Any Tuesday evening that ends at 2am with two women listening to Edward M Kennedy’s eulogy from his brother Robert’s funeral in 1968 has either gone terribly well or terribly badly depending, quite literally, on your politics.

Sticking with terribly well, although that is not how I felt the following morning, the evening started in the normal fashion with supper.

My flatmates and I had decided to cook this recipe, from the justifiably super-mega-famous blog ‘Dinner: A Love Story’:
http://www.dinneralovestory.com/salmon-for-people-who-are-sick-of-salmon/

We weren’t at all sick of salmon (although you’d think we probably were given that my last post also concerned the softly coral fleshed……..sorry, too Nigella?), but we thought it looked good. I offered to get the food, flatmate (female) got the wine, and we were all set.

(Incidentally, on my way out of Waitrose, I was nearly mown down by a motorcycle driven by a man I dated, briefly, earlier this year. The most unbelievable part of this story is that this is the second time that has happened to me as I left a supermarket (Cambridge, 2007, Sainsbury’s), although at least that first time only involved a pushbike. Given the unbelievably short odds that a person might have been on dates with TWO murderous bipedallers, I was almost tempted to pay the Stupid Tax and buy a lottery ticket.)

Calming my shaken nerves, we got down to cooking which took all of about 15 minutes (or one vodka tonic, in an alternative time keeping method I quite enjoy). It could not have been more simple. We left out the peppers and mushrooms and replaced them with truck loads of chopped up runner beans. We also used a lot less coconut milk, because one of our tins was 2 years out of date, and a lot more jasmine rice, because flatmate (male) didn’t believe 75g was enough per person. We threw lots of fresh coriander, basil and lime juice over the top of everything and it was delicious.

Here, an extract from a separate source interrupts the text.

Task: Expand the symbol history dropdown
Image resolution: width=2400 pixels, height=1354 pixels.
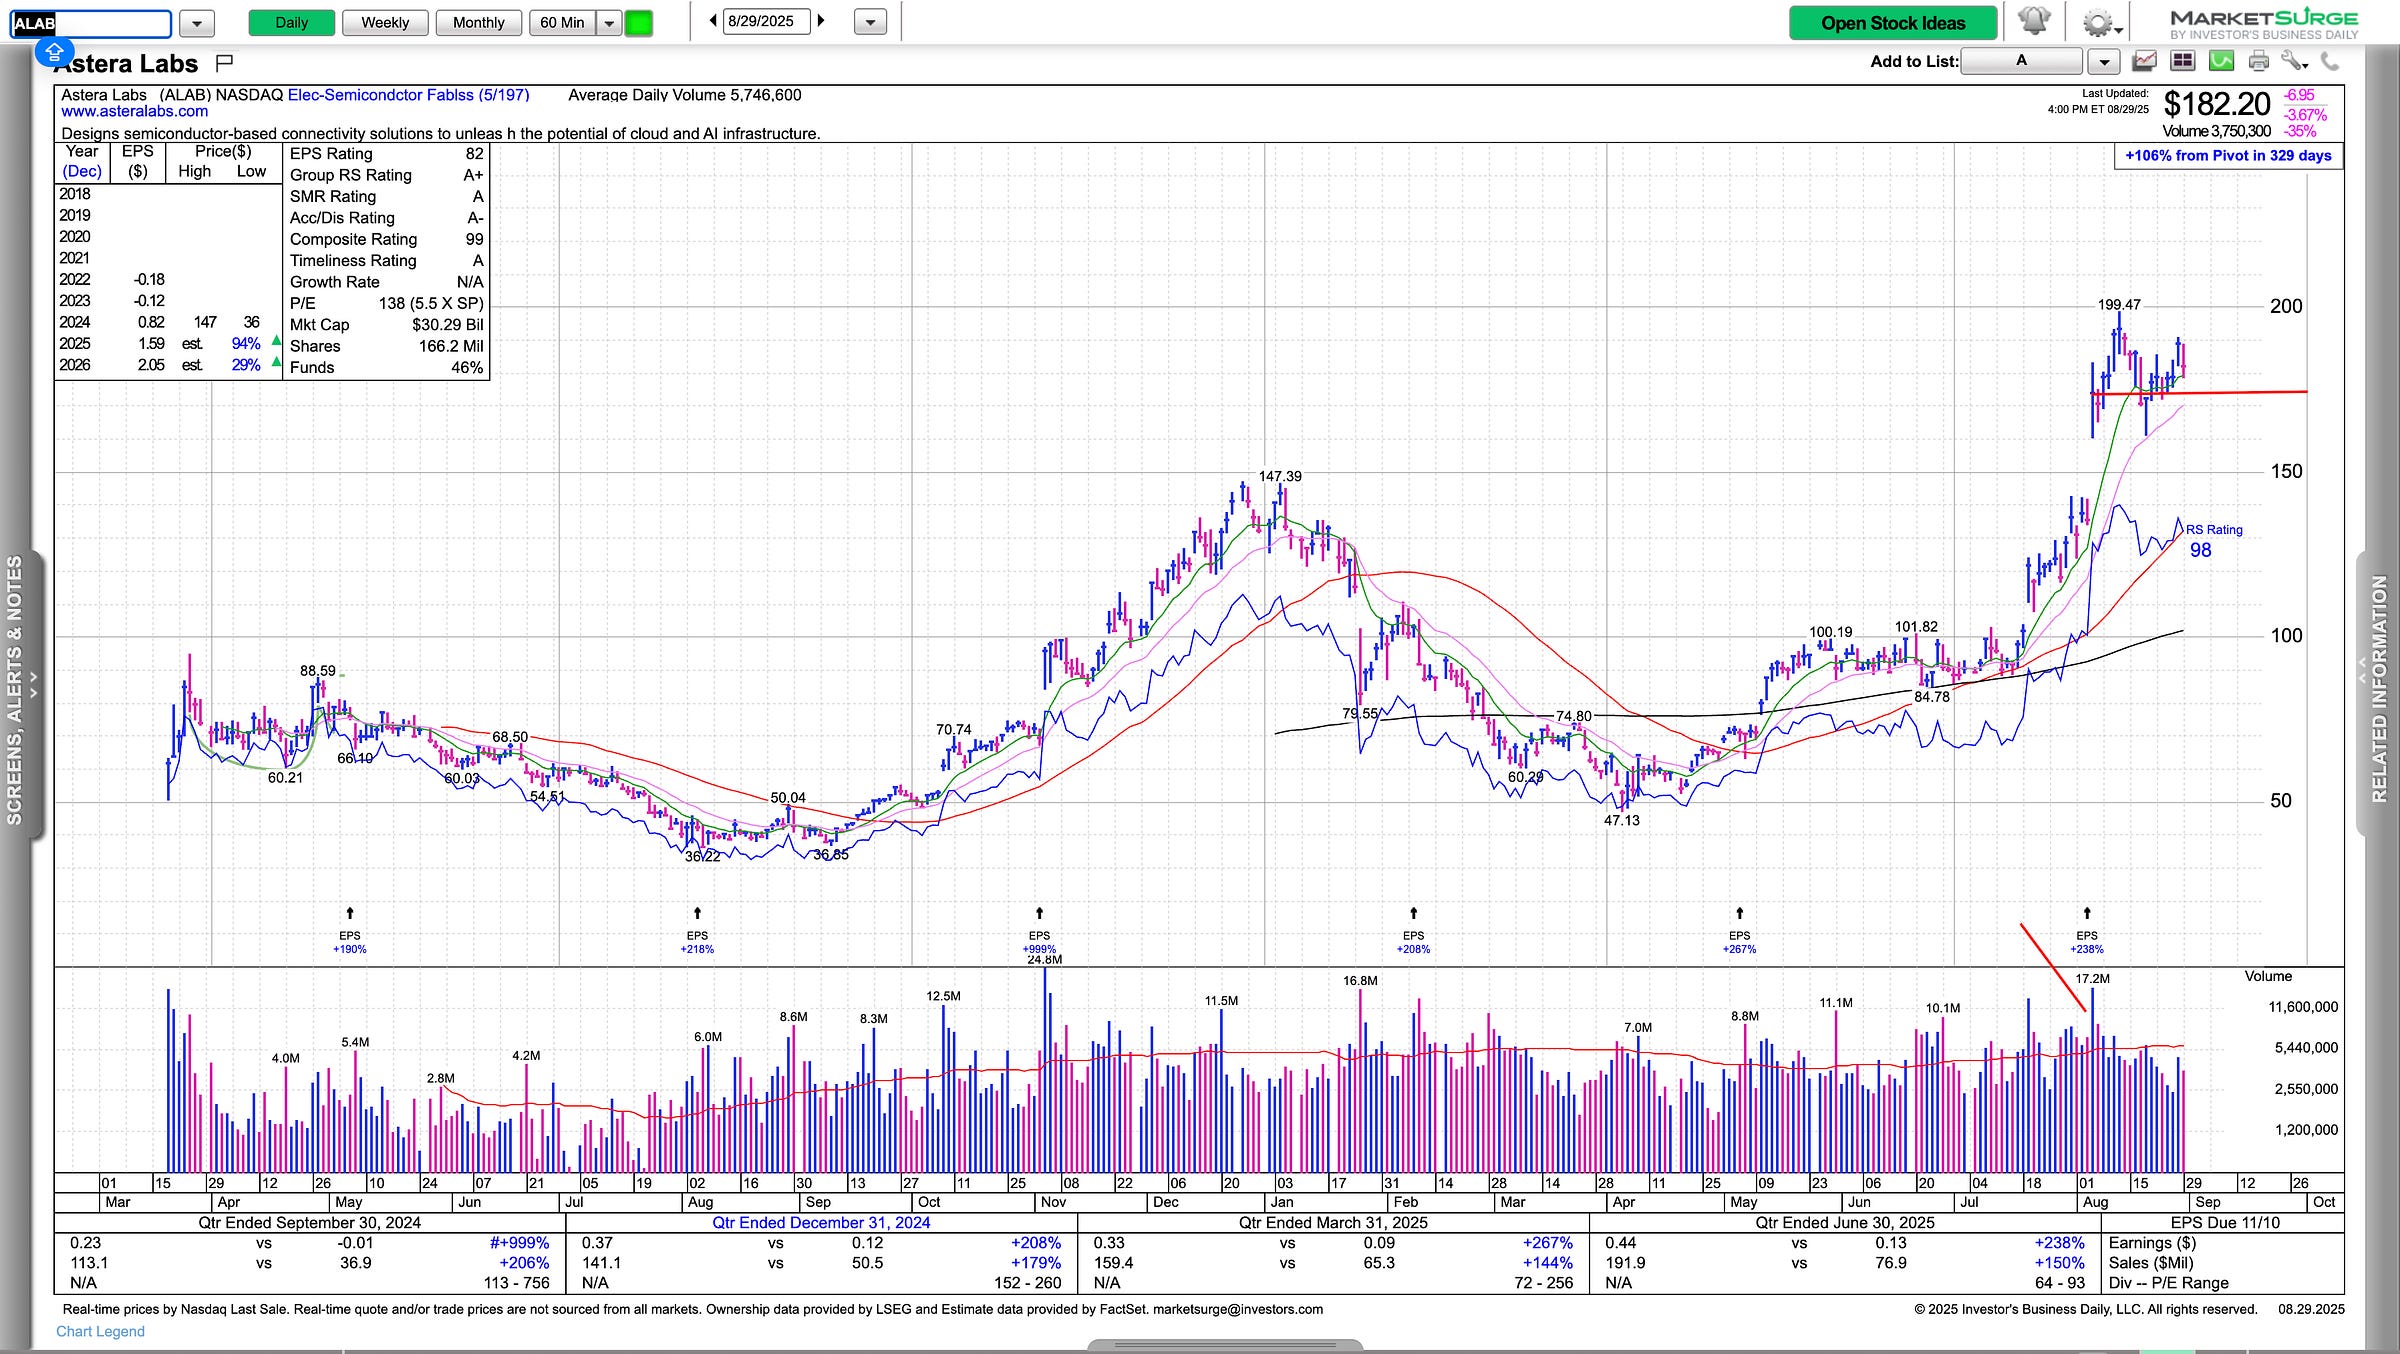Action: (196, 23)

A thoroughly enjoyable evening all round. Well, for me and flatmate (female) at least. I’m not sure flatmate (male) was that enthused to be forced to be my sous-chef, watch Great British Bake Off and then be banished from the kitchen by the force of terrible chat as we summarily sorted out the Global Financial Crisis, pondered how to manage maternity leave and then rounded off the night with some classic American rhetoric.